Penulis menggunakan istilah diatas sebagai upaya untuk menjawab pertanyaan mendasar tadi, agar dapat membuat terobosan sesuai dengan penjabaran tentang manifestasi cinta materi dan immateri. Hal mendasar yang  akan diutarakan disini adalah Subjek akan menemukan subjek tidak pada dirinya, melainkan pada yang lain sebagai instrument menemukan dirinya.

Secara metodologi akan kontradiksi, sebab yang lain punya kediriannya sendiri, tetapi yang dimaksudkan oleh penulis adalah yang lain atau the order sebagai instrumen untuk menemukan subjek melalui manifestasi. Sebagaimana “Aku sedang membaca buku dan ia sedang membawa buku untuk diriku”. Subjek kehilangan sesuatu yang ada dalam dirinya (diriku), sehingga “ia” dibutuhkan menemukan diri yang sesungguhnya”, tidak pada posisi antara subjek membutuhkan objek, melainkan subjek akan keluar dari dirinya untuk menemukan dirinya yang sesungguhnya.

Sebagai misal, ketika seseorang merefleksikan kehidupan-nya di masa lalu, maka diwaktu yang bersamaan, ia sebebnarnya tidak ada pada masanya, melainkan ia berada pada sesuatu yang lain dari dirinya, yaitu Kembali ke masa lalu.

Konsep di atas dapat digeneralisir menjadi aku menuju pada pembentukan diriku.
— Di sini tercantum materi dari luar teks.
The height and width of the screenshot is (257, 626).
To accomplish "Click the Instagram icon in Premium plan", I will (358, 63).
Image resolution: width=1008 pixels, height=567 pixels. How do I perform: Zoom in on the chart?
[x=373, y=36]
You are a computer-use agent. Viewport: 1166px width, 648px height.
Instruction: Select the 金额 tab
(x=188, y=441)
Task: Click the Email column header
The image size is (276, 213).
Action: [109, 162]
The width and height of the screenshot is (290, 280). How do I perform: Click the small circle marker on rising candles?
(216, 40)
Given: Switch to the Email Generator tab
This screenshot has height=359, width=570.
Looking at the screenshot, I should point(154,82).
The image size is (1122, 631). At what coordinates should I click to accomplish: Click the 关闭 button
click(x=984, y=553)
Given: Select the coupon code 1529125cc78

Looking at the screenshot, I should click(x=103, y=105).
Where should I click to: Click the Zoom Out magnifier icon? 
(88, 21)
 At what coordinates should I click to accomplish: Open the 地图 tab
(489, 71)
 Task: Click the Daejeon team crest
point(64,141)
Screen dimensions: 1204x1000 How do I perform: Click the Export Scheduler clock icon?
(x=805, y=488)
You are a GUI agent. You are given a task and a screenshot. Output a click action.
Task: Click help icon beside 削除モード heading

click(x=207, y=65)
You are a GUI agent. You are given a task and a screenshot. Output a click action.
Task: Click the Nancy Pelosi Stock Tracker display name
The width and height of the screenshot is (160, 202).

Jika dihubungkan dengan konteks cinta di pembahasan awal, apa yang sebenarnya di cari oleh laki-laki terhadap Perempuan atau sebaliknya Perempuan kepada laki-laki, adalah peroses kedua-duanya sedang melakukan pencarian untuk menuju pada pembentukan diri yang sesungguhnya dalam pengertian cinta secara filosofis.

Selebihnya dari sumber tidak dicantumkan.